2. Originally Posted by mark1950
Considering the polynomial, $p(x) = 2x^4 + x^3 - 3x^2 - 2x -2$,

Show that the third factor of P(x) is always positive. The other two factors are $x-\sqrt{2}$ and $x+\sqrt{2}$. Hence find the set values of x such that P(x)>0
Show that the third factor of P(x) is always positive.

divide $p(x)$ by $(x-\sqrt{2})(x+\sqrt{2}) = x^2-2$

... find the set values of x such that P(x)>0

solve the inequality $x^2 - 2 > 0$

3. Originally Posted by mark1950
Considering the polynomial, $p(x) = 2x^4 + x^3 - 3x^2 - 2x -2$,

Show that the third factor of P(x) is always positive. The other two factors are $x-\sqrt{2}$ and $x+\sqrt{2}$. Hence find the set values of x such that P(x)>0
The product of the two given factors is $x^2 - 2$. Therefore $p(x) = 2x^4 + x^3 - 3x^2 - 2x -2 = (x^2 - 2)(2x^2 ........ + 1)$ and it shouldn't be too hard to fill in the gap. Then note that the third factor is an irreducible quadratic ....

4. Oh thanks guys.

5. Originally Posted by skeeter
Show that the third factor of P(x) is always positive.
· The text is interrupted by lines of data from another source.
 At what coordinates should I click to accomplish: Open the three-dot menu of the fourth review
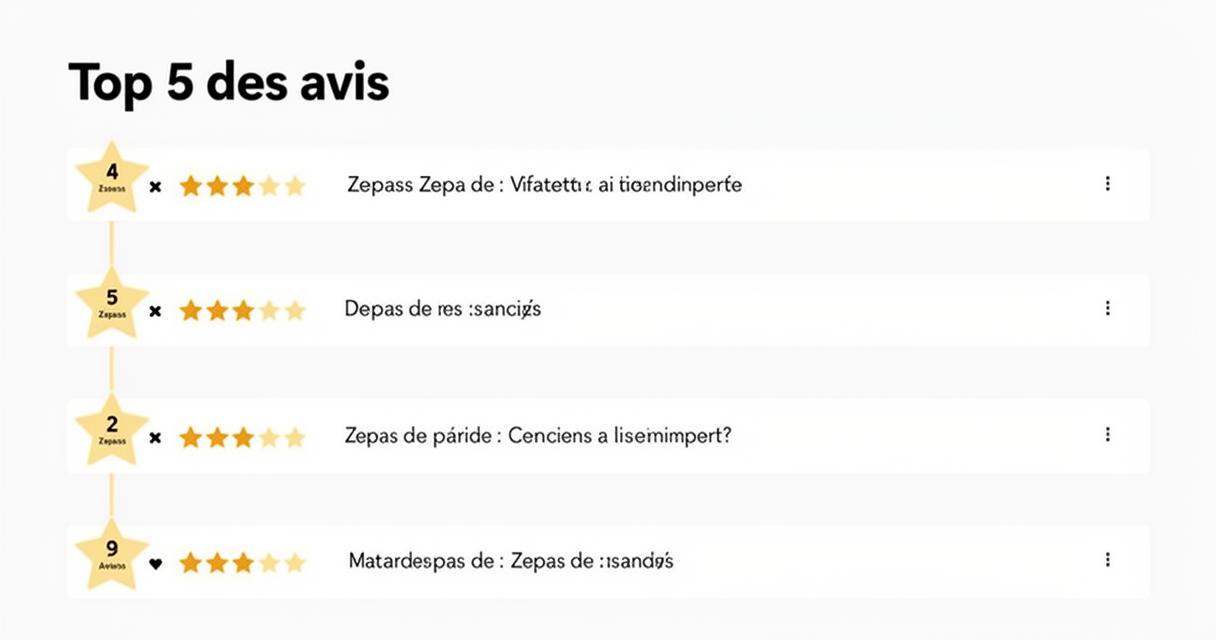click(x=1107, y=560)
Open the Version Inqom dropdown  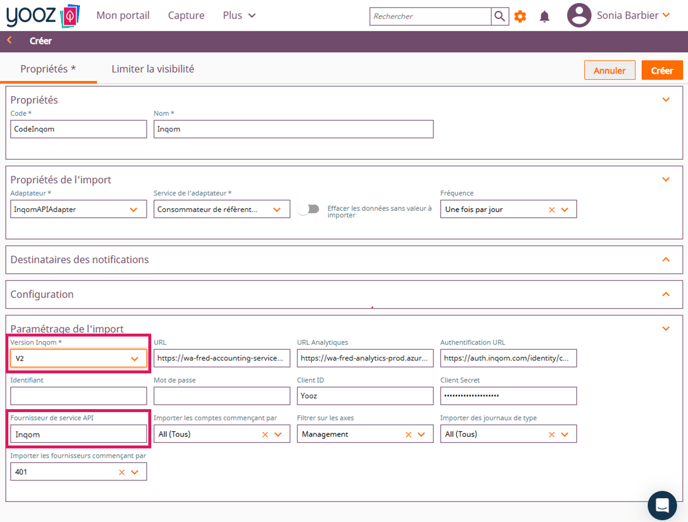click(134, 359)
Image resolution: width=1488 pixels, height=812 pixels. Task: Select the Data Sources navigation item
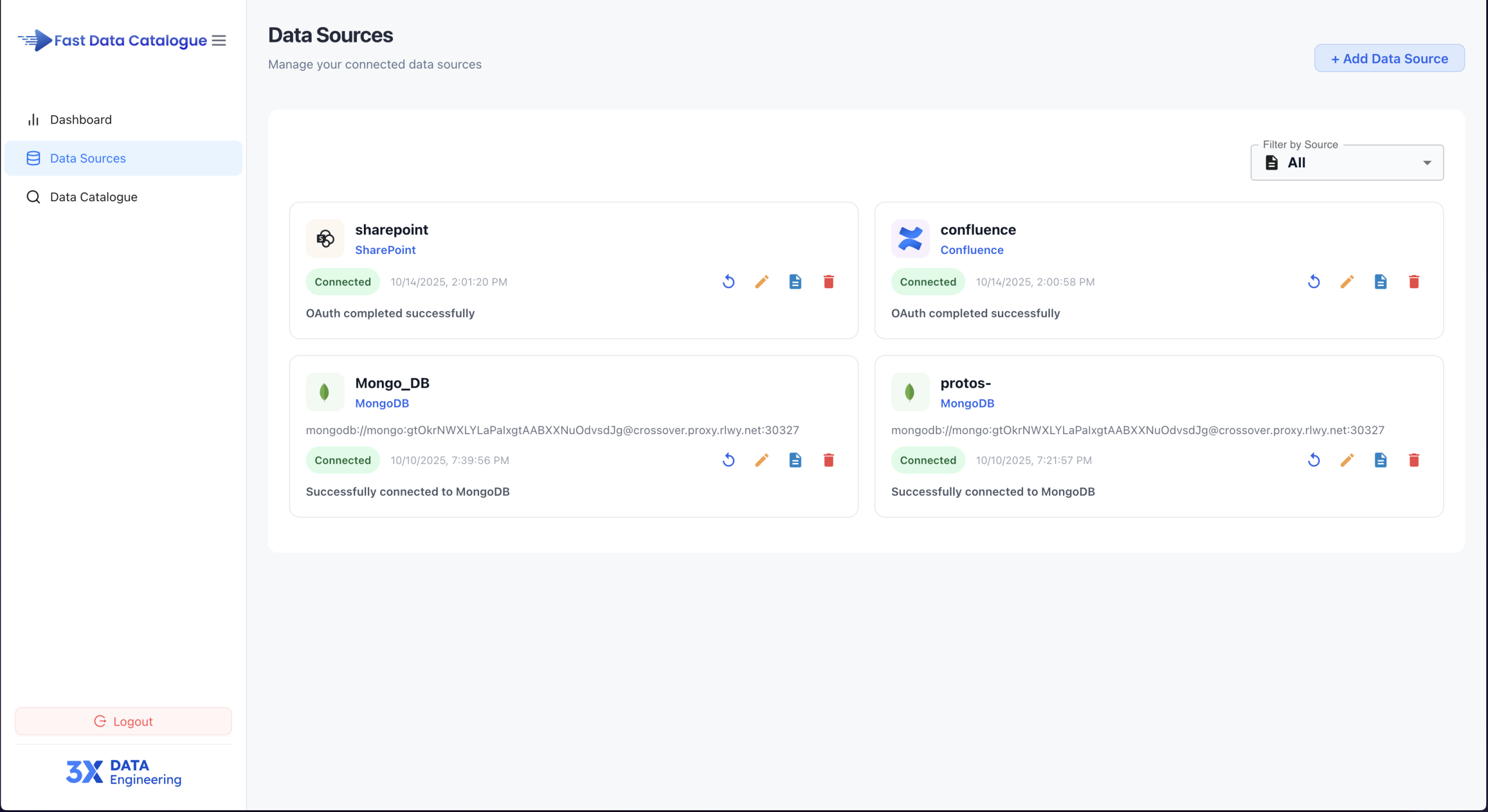click(87, 158)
divide $p(x)$ by $(x-\sqrt{2})(x+\sqrt{2}) = x^2-2$

... find the set values of x such that P(x)>0

solve the inequality $x^2 - 2 > 0$
I found out the third factor and did the discriminant thingy, b2 - 4ac and found that it's less than 0. This shows that it is always above the x-axis and therefore it is always positive. Is it correct or did I miss out something?

6. Originally Posted by skeeter
... find the set values of x such that P(x)>0

solve the inequality $x^2 - 2 > 0$
Um, if u don't mind me asking, why did you choose $x^2 - 2 > 0$? Can we choose other factors instead of that?

Since they used the word, Hence, shouldn't we be using something from 2x^2 + 2x + 1?

7. Originally Posted by mark1950
I found out the third factor and did the discriminant thingy, b2 - 4ac and found that it's less than 0. This shows that it is always above the x-axis and therefore it is always positive. Is it correct or did I miss out something?
If the leading term of an irreducible quadratic function q(x) is positive then q(x) > 0 for all x.

If the leading term of an irreducible quadratic function q(x) is negative then q(x) < 0 for all x.

Originally Posted by mark1950
Um, if u don't mind me asking, why did you choose $x^2 - 2 > 0$? Can we choose other factors instead of that?

Since they used the word, Hence, shouldn't we be using something from 2x^2 + 2x + 1?
The only thing that can make p(x) negative is the $x^2 - 2$ factor ....

8. Originally Posted by mark1950
Um, if u don't mind me asking, why did you choose $x^2 - 2 > 0$? Can we choose other factors instead of that?
Since they used the word, Hence, shouldn't we be using something from 2x^2 + 2x + 1?
By this point, you had already proved that $2x^2+ 2x+ 1$, the "third factor" was always positive. That meant that whether the entire polynomial was positive or not depended entirely on the other two factors.